Among the entries that follow, how many lines contain the string "computer"? Write the number alone.

[Stored data entries]
Segment Open

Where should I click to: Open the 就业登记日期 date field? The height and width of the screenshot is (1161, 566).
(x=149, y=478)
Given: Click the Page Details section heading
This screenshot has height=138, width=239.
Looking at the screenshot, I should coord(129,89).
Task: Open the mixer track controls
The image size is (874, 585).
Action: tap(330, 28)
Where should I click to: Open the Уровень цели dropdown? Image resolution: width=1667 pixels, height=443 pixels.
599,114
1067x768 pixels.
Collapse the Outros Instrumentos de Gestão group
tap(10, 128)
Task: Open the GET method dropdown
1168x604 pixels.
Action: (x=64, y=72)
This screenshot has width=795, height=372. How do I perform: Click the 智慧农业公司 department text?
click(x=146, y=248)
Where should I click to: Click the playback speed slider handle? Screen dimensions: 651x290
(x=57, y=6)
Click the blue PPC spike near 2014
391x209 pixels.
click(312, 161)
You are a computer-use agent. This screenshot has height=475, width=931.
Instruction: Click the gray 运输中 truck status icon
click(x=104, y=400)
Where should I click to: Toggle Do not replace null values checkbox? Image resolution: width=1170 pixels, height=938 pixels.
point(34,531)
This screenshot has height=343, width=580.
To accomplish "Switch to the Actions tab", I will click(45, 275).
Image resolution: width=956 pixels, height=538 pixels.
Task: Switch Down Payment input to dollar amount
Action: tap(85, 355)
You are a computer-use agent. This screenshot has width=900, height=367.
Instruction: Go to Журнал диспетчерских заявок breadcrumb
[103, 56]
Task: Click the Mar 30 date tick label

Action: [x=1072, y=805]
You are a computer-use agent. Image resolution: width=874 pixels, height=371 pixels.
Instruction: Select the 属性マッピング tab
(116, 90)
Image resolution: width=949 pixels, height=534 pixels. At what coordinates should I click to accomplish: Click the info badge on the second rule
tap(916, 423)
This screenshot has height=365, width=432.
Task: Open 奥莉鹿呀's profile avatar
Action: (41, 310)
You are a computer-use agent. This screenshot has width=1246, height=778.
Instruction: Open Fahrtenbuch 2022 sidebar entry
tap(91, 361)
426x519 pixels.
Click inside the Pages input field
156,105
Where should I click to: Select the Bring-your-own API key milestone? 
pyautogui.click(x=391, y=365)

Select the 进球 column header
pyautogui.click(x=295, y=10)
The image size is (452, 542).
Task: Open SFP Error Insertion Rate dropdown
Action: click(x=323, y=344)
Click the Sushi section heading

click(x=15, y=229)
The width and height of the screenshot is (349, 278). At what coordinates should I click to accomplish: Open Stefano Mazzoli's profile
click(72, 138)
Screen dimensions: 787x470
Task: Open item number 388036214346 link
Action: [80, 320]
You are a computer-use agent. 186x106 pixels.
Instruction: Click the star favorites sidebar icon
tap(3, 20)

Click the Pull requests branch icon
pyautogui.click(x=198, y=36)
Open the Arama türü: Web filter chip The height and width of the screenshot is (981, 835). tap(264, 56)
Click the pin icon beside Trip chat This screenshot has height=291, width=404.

Segment Closed

### Completed exercise
5